#### Information shown ####

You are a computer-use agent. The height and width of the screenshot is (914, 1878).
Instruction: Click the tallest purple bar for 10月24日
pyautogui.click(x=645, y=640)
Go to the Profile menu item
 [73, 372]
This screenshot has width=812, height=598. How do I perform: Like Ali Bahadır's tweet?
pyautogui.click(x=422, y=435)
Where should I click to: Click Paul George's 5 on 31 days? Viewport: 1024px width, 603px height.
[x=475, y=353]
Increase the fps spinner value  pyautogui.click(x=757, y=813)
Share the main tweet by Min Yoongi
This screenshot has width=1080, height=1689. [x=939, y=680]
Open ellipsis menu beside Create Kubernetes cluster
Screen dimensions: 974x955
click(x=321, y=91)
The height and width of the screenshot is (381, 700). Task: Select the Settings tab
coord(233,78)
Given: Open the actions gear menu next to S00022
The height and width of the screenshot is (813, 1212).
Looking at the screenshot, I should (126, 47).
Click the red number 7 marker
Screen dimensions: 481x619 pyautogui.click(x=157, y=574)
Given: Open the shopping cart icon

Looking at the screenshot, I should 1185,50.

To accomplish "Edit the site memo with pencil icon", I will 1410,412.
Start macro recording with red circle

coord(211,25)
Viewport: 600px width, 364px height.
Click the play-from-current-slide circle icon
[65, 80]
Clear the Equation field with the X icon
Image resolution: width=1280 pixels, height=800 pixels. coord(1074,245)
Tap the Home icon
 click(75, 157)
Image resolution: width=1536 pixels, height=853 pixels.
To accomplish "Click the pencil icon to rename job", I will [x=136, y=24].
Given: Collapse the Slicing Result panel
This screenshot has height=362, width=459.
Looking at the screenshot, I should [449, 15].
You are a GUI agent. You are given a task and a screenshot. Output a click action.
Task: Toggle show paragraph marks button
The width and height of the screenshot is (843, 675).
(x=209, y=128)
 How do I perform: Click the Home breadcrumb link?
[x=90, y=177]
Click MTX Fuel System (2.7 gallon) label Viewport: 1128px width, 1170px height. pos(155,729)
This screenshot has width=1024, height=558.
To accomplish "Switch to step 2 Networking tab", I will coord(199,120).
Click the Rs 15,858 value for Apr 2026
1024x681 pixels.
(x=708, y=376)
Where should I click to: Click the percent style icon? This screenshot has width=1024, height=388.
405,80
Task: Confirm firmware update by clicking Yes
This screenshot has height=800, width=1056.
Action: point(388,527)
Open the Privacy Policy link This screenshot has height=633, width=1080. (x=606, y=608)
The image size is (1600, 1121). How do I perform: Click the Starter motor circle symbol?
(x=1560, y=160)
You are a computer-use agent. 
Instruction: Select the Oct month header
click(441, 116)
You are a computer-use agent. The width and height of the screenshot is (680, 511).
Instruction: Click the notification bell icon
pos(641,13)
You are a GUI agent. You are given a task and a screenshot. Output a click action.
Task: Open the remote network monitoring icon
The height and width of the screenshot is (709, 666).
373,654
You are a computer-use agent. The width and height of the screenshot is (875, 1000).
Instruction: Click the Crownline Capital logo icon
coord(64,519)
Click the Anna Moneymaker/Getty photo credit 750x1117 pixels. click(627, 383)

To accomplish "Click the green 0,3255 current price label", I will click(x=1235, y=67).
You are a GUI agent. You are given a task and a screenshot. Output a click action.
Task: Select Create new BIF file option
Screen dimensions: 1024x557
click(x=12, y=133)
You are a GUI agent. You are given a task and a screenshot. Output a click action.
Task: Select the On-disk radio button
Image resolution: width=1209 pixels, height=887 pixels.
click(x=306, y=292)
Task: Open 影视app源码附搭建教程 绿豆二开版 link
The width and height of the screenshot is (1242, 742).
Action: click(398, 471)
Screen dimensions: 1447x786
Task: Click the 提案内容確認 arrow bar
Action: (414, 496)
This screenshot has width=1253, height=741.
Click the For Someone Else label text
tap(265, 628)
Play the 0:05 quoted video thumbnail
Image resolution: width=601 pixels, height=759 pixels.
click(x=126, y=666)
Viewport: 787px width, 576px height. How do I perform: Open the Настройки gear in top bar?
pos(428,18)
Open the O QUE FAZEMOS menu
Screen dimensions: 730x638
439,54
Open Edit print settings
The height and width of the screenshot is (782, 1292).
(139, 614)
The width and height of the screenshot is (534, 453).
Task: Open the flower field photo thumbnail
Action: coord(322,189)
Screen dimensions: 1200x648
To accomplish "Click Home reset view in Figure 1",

####

- What you should do -
Which lines above contain "button"? Show each of them.

- Exercise answer -
Task: Toggle show paragraph marks button
Task: Select the On-disk radio button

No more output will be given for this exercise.